ゆびわ

ゆびわ

作者 @tottakai_am

https://kakuyomu.jp/works/16818093084570789712


 伊都は神社で見つけた指輪を通して鬼を見ることができる。夏祭りの日に伊都は指輪を通して見たことのない鬼の行列を目撃して追いかけ、神社にたどり着く。白い一つ目の鬼に「帰りなさい」と言われ家に戻ったあと、友人のこだまと共に鬼の神社に行く。二人は神社に到着、森へ進むと白い一つ目の鬼に再会するも、こだまに腕を引かれて逃げ出す。霊力の強い家系のこだまは、伊都が鬼に襲われるのを防ぐために指輪を奪い、つながりを断ち切る。後日、指輪を川に投げ捨てる。一方、伊都は鬼の思い出を原稿に書くが、うまく書けず原稿を捨てる話。


 現代ファンタジー。

 日常と非日常が交錯する独特の雰囲気が魅力的。

 鬼が見える指輪が、非常に興味をそそられる。

 小学高学年らしい感じも描けていてよかった。


 三人称、小学六年生の伊都視点、こだま視点、神視点で書かれた文体。シンプルで読みやすい。
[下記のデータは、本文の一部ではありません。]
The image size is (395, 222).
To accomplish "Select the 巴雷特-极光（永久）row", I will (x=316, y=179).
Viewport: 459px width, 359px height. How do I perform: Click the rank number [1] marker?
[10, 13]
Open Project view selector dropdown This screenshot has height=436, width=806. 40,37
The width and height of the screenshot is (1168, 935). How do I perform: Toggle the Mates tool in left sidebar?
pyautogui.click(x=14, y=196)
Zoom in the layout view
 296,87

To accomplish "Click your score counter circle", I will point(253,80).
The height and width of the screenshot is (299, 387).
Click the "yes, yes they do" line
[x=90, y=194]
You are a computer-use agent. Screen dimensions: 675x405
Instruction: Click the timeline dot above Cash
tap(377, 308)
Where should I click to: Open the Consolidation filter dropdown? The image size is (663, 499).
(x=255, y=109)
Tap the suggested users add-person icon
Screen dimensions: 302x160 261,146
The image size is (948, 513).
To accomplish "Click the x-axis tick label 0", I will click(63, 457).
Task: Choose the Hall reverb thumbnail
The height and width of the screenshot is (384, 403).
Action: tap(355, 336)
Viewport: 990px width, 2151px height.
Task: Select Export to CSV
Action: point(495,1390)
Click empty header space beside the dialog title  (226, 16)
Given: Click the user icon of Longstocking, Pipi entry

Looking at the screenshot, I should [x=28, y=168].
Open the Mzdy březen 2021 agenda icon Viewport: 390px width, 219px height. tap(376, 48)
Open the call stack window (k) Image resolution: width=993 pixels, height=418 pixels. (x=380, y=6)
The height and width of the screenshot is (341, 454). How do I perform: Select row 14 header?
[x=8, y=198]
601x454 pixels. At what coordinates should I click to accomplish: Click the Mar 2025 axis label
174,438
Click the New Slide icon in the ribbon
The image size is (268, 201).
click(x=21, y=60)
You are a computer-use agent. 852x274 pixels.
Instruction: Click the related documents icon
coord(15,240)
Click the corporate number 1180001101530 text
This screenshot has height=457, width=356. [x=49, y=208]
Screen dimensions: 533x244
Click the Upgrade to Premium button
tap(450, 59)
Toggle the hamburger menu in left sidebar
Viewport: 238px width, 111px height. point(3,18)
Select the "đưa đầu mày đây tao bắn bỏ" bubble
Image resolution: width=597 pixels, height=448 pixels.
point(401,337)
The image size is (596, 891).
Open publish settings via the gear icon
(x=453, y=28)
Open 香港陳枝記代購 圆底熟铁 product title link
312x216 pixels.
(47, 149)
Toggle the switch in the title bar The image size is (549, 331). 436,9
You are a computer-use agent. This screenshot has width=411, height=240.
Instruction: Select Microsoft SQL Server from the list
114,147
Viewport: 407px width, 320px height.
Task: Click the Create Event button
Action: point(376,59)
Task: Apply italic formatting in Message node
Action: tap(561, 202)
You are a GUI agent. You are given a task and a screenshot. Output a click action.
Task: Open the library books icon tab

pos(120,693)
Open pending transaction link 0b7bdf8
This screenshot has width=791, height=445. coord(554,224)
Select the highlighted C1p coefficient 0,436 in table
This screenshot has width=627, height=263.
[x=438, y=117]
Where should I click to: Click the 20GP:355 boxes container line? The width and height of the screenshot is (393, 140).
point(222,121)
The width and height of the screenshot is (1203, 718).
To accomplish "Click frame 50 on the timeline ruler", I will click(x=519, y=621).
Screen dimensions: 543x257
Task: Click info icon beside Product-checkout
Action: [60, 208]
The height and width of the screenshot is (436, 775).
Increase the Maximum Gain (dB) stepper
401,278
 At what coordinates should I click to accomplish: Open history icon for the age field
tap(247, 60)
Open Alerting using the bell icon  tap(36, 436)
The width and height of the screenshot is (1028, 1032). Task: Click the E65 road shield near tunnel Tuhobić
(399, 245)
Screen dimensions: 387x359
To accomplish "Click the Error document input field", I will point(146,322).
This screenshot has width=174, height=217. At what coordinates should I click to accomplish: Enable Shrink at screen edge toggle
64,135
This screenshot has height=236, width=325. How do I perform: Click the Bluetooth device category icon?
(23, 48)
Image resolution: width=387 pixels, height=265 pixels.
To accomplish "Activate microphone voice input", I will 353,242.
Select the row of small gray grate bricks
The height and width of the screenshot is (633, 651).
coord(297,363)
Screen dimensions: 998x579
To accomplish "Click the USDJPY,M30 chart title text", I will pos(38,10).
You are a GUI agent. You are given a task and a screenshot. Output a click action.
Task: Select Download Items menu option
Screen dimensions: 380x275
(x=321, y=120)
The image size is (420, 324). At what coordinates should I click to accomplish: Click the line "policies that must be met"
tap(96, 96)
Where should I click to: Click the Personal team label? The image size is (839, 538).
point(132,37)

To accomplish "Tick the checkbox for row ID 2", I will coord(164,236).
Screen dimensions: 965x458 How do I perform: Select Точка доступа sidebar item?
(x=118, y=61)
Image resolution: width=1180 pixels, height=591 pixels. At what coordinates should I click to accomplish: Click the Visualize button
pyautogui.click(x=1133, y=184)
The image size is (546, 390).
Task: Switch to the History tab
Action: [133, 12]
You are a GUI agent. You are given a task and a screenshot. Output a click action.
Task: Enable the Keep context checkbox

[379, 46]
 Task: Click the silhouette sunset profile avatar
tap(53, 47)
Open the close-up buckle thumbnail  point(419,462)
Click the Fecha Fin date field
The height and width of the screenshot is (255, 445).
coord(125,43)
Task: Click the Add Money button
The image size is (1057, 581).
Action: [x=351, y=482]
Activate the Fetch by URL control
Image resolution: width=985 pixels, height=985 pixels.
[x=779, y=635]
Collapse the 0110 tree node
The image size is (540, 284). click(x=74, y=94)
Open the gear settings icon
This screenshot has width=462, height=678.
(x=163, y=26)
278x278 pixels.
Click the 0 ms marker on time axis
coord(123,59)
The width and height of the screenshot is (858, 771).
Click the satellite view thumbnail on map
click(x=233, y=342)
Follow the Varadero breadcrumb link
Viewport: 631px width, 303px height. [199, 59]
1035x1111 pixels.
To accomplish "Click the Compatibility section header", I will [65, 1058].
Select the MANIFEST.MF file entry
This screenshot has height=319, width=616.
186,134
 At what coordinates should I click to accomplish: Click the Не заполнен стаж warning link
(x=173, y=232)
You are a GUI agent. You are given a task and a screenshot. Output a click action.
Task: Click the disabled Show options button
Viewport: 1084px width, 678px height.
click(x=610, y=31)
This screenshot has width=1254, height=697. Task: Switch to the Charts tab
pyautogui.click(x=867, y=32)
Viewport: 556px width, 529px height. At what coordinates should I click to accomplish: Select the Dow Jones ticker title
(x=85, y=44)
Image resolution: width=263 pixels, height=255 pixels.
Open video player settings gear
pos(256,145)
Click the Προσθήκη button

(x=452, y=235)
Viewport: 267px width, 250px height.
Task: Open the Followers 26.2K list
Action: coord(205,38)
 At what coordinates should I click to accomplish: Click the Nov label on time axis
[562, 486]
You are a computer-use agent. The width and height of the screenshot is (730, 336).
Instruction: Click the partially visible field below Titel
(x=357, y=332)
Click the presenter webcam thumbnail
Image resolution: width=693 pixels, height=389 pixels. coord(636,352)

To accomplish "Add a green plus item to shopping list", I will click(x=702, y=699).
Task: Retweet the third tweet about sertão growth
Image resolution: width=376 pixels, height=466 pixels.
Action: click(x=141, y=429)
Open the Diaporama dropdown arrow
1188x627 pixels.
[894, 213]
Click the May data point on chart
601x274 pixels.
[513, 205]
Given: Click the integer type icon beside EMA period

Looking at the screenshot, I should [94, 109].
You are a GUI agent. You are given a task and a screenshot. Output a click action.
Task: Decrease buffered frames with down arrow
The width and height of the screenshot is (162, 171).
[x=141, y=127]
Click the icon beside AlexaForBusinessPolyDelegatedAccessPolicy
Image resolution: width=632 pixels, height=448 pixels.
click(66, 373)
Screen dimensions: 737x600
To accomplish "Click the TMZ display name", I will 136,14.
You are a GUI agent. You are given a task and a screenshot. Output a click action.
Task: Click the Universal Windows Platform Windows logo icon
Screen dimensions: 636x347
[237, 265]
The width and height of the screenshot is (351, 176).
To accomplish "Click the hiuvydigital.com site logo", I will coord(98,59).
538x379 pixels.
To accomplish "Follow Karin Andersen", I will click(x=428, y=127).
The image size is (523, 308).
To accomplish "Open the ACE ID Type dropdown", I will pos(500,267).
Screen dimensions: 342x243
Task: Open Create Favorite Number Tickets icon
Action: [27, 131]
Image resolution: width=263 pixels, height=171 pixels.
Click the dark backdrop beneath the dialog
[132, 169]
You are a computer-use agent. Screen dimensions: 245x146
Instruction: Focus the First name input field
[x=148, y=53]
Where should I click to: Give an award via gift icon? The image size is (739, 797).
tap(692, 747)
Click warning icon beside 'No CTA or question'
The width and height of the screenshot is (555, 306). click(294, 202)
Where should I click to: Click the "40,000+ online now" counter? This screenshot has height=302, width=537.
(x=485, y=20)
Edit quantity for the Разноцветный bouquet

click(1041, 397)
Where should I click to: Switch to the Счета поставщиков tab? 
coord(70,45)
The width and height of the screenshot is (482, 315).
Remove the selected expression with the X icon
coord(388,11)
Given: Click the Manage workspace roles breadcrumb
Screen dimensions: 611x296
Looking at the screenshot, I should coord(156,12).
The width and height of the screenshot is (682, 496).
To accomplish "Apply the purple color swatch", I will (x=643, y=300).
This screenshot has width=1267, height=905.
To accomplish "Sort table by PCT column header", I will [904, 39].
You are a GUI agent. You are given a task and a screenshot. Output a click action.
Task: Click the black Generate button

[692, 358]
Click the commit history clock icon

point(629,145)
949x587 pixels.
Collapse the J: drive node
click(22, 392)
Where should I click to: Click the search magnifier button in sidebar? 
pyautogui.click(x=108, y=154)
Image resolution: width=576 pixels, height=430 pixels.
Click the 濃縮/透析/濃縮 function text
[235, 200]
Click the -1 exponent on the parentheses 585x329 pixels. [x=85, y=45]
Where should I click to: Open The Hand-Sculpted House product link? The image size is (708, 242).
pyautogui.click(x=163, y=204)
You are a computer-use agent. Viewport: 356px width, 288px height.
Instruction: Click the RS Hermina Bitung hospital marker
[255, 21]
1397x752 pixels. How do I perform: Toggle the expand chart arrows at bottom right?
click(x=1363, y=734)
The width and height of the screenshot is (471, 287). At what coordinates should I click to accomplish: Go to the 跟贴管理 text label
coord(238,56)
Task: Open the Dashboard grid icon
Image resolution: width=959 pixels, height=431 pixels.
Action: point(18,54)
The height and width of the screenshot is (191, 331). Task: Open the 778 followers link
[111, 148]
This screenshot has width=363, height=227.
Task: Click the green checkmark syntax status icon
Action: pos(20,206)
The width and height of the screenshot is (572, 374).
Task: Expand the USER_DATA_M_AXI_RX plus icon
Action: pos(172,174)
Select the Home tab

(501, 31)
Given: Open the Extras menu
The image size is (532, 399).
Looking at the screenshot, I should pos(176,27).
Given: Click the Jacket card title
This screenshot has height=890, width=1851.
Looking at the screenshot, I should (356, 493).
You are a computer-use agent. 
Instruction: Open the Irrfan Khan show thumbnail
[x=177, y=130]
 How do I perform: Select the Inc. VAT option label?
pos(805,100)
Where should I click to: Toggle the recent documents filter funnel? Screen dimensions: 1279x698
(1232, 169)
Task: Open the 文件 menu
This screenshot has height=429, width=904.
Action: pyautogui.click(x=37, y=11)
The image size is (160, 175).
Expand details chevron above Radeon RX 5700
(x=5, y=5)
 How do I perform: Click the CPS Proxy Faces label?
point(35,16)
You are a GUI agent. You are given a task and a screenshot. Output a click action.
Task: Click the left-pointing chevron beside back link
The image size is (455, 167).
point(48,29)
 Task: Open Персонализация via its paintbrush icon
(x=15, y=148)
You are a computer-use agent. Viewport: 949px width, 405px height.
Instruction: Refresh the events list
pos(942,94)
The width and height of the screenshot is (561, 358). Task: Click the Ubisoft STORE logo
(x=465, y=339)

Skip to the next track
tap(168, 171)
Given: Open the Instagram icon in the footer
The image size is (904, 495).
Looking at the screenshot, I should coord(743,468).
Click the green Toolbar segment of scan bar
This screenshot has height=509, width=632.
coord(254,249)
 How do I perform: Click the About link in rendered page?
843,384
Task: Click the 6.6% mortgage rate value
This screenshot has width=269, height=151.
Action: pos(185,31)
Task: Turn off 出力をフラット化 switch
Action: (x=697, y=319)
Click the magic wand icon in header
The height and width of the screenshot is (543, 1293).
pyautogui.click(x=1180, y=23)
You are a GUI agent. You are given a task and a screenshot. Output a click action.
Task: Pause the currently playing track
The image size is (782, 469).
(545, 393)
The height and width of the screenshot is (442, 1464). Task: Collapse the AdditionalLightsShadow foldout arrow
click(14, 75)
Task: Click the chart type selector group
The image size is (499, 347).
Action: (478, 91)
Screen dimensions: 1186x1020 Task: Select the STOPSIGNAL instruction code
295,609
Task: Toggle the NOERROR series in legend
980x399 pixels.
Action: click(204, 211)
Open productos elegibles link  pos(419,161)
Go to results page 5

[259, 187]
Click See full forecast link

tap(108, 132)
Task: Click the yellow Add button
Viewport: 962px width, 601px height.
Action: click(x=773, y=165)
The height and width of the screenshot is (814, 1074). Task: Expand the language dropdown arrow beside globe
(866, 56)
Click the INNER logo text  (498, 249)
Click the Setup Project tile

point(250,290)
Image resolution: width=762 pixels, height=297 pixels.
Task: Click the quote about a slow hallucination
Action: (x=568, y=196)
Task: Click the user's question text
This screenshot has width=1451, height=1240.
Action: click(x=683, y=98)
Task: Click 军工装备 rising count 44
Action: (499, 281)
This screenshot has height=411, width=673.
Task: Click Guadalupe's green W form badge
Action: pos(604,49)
 それぞれの人物の想いを知りながら結ばれない状況にもどかしさを感じることで共感するタイプの中心軌道に沿って書かれている。

 伊都という少年は指輪を通して鬼を見ることができる不思議な力を持っている。彼はその指輪を通して毎朝鬼を覗くことが習慣になっていつ。夏祭りの日に伊都は指輪を通して見たことのない鬼たちの行列を目撃し、その行列を追いかけて神社にたどり着く。そこで伊都は一つ目の鬼と出会い、「帰りさない」と言われ、危険を感じて家に戻る。

 その後、友人のこだまが訪れ、伊都の指輪に興味を示す。こだまは指輪を覗き込み、何かを感じ取る。実は霊力の強い家系に生まれ、鬼や神についての知識を持っていた。祖父から、「御守として使われてきた指輪だが、人が神の世界に流出してしまう危険があるため神社に捨てられた。だが見つけた少年がいる」と聞かされていた。

 彼は伊都の指輪が特別なものであり、伊都を守るためのバリアの役割を果たしている端境ができていることを理解する。鬼に目をつけられて伊都の命が奪われないために、指輪とのつながりを切り、霊力の高い場所に指輪を置くことを考える。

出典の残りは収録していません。